Dataset entries:
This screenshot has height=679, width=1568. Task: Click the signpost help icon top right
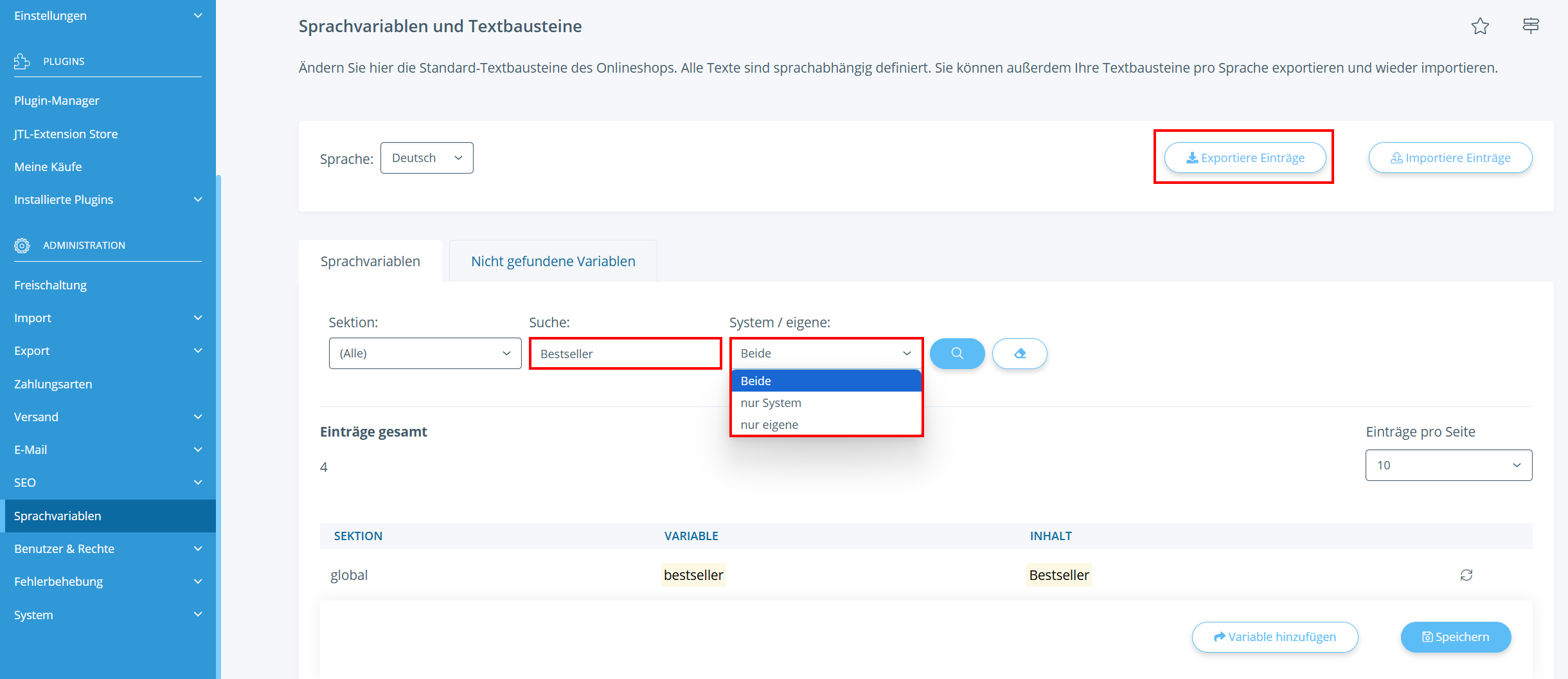tap(1531, 26)
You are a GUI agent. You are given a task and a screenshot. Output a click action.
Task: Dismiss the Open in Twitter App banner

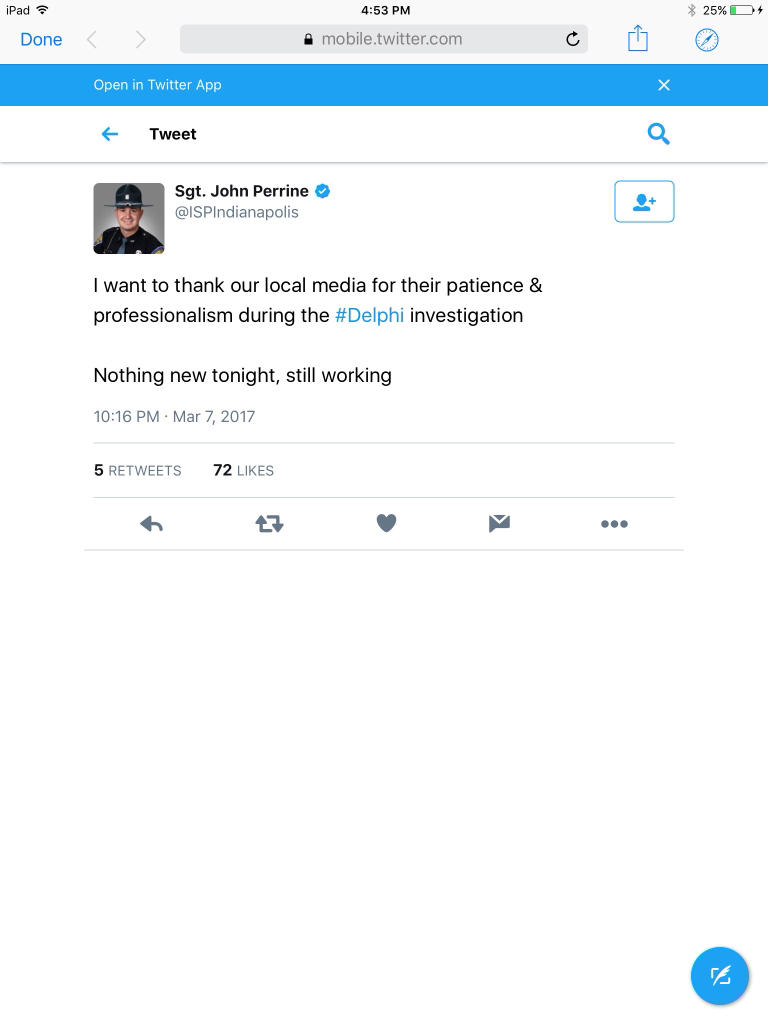click(664, 85)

JOB. Can you lay out the listing above as a two-column CSV with one row per request, using the columns "prompt" and "action"? Put each request's text and its answer in a single quoted field, replace line breaks with spaces, and leave out the pictures.

RESPONSE TO THIS TASK.
prompt,action
"This screenshot has height=679, width=1568. Task: Click the signpost help icon top right","tap(1531, 26)"
"You are a GUI agent. You are given a task and a screenshot. Output a click action. Task: Dismiss the Open in Twitter App banner","click(664, 85)"